The team here at Drone Dispatch is pleased about the announcements of the new regulations because we believe that they will help to expand our industry by tearing away some barriers. Part 107 will be remembered as a major factor in the expansion of the drone industry, and could potentially help to generate “more than $82 billion for the U.S. economy and create more than 100,000 new jobs over the next 10 years.” (FAA)
The rules outlined in Part 107 only apply to drones that are less than 55lbs that are used for money making, or commercial ventures.
Let’s take a closer look at exactly what Part 107 did for the drone industry.

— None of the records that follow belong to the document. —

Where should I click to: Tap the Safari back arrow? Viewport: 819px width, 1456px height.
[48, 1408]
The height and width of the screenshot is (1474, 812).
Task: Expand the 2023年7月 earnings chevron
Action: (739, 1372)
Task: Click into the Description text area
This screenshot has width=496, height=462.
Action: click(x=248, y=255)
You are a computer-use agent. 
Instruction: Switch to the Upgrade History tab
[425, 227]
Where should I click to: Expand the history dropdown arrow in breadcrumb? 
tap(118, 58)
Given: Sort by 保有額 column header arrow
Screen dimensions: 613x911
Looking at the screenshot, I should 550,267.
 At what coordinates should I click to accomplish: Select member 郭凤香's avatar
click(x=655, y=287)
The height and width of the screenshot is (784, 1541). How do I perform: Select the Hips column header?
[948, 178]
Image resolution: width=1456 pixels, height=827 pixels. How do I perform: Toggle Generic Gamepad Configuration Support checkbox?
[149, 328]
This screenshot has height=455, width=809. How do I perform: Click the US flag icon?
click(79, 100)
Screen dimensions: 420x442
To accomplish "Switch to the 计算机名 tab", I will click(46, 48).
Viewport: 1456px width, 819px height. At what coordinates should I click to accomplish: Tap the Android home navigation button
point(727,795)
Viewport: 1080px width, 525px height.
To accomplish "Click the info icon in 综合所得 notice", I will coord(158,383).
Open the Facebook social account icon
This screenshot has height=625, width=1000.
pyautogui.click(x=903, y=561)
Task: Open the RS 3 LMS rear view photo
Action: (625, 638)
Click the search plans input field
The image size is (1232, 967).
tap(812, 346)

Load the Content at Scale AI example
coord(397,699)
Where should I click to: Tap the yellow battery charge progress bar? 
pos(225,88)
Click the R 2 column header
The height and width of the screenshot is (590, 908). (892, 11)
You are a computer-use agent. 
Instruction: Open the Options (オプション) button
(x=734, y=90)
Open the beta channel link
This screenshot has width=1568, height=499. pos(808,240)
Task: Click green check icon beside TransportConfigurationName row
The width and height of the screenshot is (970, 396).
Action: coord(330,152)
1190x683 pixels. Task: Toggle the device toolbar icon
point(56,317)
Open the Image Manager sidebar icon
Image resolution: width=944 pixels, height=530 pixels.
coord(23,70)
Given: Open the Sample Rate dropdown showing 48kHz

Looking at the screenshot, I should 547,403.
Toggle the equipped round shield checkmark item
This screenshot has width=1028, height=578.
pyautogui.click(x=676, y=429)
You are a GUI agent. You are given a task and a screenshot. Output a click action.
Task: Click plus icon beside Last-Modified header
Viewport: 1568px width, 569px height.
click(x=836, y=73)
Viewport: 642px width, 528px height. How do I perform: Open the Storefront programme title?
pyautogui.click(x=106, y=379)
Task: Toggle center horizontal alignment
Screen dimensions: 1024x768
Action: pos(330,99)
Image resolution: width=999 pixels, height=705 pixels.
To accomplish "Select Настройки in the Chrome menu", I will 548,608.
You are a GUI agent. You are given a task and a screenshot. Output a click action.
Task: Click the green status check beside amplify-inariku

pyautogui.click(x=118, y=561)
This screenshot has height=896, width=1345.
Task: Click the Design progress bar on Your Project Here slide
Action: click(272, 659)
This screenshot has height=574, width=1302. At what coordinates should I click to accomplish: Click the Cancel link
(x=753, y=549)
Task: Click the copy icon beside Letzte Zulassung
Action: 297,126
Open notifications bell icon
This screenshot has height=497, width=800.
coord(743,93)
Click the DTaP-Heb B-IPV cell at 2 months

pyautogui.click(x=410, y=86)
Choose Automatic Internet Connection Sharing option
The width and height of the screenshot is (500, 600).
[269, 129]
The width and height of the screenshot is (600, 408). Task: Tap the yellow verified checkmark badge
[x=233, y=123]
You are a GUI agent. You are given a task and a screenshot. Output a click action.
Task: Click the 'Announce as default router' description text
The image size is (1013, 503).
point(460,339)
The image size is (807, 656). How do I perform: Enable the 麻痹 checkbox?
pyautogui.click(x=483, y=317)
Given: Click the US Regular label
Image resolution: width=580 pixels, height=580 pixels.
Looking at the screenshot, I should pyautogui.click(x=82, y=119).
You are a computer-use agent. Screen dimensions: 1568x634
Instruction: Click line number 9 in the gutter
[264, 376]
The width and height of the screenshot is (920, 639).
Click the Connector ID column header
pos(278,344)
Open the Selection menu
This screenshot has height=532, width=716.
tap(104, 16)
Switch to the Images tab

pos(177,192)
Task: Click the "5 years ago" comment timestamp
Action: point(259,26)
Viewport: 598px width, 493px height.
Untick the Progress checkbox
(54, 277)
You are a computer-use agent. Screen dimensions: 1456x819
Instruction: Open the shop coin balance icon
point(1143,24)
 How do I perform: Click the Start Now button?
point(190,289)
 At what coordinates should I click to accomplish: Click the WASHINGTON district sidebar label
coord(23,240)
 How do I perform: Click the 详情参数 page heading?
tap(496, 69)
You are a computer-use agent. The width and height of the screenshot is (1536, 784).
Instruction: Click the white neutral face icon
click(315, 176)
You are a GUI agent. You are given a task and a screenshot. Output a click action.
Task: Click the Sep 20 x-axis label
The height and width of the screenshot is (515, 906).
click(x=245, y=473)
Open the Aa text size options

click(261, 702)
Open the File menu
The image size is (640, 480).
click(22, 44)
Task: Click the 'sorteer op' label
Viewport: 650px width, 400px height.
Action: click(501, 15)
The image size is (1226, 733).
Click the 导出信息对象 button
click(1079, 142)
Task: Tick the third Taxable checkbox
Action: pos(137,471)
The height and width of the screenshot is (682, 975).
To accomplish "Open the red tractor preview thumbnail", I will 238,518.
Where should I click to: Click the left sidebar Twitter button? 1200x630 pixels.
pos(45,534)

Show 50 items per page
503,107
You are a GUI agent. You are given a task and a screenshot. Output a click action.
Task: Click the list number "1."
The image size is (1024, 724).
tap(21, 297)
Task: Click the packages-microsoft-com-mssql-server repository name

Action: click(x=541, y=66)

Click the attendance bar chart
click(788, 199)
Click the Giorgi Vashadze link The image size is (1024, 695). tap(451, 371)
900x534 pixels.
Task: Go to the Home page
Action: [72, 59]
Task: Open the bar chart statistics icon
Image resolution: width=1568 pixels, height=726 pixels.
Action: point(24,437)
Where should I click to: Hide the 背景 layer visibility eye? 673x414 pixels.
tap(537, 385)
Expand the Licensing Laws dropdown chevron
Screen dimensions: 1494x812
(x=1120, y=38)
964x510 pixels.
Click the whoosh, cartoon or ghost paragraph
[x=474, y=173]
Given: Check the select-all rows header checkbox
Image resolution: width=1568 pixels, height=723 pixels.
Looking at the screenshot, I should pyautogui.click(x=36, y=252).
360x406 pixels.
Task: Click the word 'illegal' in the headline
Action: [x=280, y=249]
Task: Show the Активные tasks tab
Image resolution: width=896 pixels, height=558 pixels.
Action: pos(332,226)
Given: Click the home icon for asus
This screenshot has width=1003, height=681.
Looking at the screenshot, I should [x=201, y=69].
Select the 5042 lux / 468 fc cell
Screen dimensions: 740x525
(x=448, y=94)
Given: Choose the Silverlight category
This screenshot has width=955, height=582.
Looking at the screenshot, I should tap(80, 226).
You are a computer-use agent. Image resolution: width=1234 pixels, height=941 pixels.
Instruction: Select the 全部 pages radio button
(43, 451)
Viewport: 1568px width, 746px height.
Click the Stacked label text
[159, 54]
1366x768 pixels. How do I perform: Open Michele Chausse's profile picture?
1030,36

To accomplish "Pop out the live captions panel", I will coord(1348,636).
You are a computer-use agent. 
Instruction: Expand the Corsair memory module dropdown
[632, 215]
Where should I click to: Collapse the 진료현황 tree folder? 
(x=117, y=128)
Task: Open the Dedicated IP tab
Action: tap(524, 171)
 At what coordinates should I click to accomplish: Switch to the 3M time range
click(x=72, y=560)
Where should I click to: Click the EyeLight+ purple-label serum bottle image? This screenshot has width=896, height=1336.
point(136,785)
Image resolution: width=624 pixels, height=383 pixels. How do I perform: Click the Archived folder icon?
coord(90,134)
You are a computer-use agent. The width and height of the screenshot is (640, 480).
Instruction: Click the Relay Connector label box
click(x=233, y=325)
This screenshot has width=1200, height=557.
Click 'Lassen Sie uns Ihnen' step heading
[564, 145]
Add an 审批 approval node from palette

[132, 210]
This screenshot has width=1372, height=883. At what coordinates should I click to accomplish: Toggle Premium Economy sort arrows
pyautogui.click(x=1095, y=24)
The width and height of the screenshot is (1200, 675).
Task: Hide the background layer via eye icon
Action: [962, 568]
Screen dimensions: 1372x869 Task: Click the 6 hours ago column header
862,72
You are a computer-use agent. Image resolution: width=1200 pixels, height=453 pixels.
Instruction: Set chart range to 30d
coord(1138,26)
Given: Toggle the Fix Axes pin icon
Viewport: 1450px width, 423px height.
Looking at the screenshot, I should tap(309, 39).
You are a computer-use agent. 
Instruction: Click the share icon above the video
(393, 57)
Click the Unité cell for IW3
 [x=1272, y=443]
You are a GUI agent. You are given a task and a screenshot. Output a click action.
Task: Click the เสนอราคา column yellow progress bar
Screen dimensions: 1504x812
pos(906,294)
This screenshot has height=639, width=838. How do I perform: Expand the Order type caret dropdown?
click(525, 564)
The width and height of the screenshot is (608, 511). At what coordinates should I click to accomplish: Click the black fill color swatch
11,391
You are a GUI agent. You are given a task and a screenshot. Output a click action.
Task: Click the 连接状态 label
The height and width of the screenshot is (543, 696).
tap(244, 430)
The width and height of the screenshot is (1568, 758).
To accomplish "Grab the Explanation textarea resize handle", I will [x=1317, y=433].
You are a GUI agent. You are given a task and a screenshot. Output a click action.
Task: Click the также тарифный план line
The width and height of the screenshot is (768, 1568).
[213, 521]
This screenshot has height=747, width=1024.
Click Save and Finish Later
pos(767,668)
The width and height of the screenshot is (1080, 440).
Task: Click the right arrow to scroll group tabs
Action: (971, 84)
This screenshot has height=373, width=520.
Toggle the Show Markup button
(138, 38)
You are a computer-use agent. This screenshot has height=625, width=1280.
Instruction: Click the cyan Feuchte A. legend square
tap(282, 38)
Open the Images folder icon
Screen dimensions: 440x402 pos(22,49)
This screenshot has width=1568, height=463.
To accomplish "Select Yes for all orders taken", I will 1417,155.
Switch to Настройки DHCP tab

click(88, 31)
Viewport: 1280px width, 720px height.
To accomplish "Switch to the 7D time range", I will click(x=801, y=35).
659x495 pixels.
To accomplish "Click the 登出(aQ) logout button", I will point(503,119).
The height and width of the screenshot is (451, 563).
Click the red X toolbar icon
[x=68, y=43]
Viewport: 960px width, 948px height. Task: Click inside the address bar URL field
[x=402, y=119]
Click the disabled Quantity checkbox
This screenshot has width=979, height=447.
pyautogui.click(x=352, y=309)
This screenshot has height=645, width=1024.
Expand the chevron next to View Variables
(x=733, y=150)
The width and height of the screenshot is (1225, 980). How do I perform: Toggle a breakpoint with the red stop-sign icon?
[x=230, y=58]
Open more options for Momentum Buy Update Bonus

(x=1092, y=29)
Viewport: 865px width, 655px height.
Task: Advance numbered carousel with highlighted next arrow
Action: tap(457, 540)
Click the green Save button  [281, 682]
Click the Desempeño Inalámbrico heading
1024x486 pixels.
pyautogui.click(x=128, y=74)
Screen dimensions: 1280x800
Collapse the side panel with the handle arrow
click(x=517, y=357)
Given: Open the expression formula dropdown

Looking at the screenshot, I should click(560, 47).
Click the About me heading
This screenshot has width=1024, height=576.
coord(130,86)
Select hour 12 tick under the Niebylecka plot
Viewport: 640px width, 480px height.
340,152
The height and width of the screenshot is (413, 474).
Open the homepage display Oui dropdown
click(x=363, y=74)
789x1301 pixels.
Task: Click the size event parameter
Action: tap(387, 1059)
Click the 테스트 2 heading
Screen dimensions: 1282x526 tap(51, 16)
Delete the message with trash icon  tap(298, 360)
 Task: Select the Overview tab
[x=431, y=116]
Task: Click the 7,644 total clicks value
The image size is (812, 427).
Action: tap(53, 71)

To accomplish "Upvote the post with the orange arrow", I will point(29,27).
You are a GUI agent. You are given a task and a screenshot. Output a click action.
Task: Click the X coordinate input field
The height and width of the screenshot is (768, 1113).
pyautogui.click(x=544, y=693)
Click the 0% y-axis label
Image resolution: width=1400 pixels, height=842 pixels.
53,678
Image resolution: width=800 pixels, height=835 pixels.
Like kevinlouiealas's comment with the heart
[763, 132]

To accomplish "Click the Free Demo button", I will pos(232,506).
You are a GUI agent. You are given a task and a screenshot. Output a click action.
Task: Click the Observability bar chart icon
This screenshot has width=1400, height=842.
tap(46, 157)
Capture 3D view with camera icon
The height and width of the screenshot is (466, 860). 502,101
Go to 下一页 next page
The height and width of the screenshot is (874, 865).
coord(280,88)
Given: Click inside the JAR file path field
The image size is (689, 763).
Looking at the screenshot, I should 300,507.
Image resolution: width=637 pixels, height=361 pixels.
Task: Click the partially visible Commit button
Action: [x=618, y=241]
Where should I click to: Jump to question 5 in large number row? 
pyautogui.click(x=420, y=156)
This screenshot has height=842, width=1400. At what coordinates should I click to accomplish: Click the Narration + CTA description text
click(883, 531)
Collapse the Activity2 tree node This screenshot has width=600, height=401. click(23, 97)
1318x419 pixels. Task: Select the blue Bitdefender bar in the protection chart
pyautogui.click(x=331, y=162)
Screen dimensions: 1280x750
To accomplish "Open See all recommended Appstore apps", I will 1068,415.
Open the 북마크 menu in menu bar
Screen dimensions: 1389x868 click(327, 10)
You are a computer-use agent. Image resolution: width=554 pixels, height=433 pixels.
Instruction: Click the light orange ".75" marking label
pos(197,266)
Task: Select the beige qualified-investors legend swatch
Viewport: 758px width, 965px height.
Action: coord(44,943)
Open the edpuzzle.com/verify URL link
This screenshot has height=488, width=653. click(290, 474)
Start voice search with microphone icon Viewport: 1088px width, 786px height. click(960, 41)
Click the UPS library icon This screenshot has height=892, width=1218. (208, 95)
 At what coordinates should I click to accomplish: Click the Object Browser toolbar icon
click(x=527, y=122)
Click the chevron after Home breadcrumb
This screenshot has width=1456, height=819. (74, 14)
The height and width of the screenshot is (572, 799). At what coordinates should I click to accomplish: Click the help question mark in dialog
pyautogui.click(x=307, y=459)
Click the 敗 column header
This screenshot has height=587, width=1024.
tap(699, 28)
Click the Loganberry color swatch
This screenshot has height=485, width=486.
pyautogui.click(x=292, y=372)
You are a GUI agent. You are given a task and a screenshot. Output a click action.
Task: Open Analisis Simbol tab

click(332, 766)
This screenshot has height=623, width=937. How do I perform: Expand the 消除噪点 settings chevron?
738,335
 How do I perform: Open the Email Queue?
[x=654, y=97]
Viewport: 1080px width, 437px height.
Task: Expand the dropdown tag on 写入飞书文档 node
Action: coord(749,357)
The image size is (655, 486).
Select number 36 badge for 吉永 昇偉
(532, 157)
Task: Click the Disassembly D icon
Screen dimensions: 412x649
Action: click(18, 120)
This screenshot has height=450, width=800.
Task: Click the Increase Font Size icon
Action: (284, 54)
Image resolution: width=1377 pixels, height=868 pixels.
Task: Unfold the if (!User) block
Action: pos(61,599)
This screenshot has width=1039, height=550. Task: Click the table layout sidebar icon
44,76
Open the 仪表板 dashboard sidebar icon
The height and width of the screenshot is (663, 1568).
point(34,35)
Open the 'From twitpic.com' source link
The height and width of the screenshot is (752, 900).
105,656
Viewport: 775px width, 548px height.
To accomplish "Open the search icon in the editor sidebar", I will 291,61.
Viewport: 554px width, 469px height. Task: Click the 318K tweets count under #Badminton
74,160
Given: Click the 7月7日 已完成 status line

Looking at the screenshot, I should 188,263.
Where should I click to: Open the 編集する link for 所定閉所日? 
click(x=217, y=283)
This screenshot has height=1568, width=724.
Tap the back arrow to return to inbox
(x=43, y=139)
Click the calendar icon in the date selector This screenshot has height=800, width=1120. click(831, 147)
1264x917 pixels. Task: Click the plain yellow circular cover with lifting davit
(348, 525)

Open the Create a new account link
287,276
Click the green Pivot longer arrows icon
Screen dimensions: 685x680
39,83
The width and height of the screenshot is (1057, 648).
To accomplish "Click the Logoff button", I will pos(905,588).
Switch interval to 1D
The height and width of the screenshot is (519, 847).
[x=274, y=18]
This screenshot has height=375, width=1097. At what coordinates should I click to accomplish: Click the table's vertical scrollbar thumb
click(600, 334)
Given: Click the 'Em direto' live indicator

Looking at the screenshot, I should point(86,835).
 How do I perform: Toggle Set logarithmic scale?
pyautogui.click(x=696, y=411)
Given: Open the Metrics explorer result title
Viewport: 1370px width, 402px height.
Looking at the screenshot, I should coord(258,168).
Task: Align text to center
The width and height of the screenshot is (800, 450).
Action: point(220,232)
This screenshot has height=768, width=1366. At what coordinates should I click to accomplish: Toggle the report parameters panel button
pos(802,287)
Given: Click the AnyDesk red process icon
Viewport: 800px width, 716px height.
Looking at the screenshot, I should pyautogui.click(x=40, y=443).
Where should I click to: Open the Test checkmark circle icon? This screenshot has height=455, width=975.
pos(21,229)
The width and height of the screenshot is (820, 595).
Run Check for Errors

Part 107 lowers the barrier of entry.
Previously, under the 333 exemption, a pilot needed to have his Pilot’s License and a 333 Exemption. Now, a pilot only needs his Remote Pilot Certificate.
Getting the Remote Pilot Certificate will be a degree of magnitude easier. That is because all a pilot has to do is take a written aeronautical knowledge test at any of the 700 FAA approved testing centers around the country. The certification will also cost a lot less than the $7,000 license currently needed to operate a pilot manned aircraft. If you don’t want to get a Remote Pilot Certificate, and you have an existing non-student Part 61 Pilot Certificate, then all you have to do is complete a flight review and take a UAS online training course from the FAA.
To make things even easier, Part 107 also dictates that if the pilot himself doesn’t have a license, then all he needs is a licensed pilot acting as an overseer for him.
The other great thing about Part 107, is that anyone who wants a license can conceivably get one. Under Exemption 333, the government only issued 6,600 licenses and the wait for a license was around 6 months.
The age that you can have a Remote Pilot Certificate went down from 17 to 16.
Day-to-day operations have changed as well.
Part 107 is also working to make existing daily operations easier. Pilots are no longer required to complete a Notice to Airmen form or to have a visual observer present. Other aspects of day-to-day operations such as the necessity to maintain line of sight and only operating in the daylight and twilight hours (and only with anti-collision lights on) remain the same. Height and speed restrictions remain and drone pilots must also be wary of flying over people that are not involved with the drone operation.
Pilots must also make sure to conduct his or her own preflight visual and operational check to ensure drone safety.
Lastly, and most importantly, the FAA has seemingly opened up to facilitating a discussion with pilots. Part 107 says that if a pilot desires to conduct a flight outside of regulated guidelines, then all he has to do is prove that it can be done safely and lobby to waive restrictions on a one time only basis through the FAA’s online portal.
The FAA has also created an app called B4Ufly that acts as resource for safety guidelines for pilots both new and old.
Before Part 107 activates this August, the team at Drone Dispatch will be making announcements about what this news means for the overall strategy and direction of Drone Dispatch moving forward.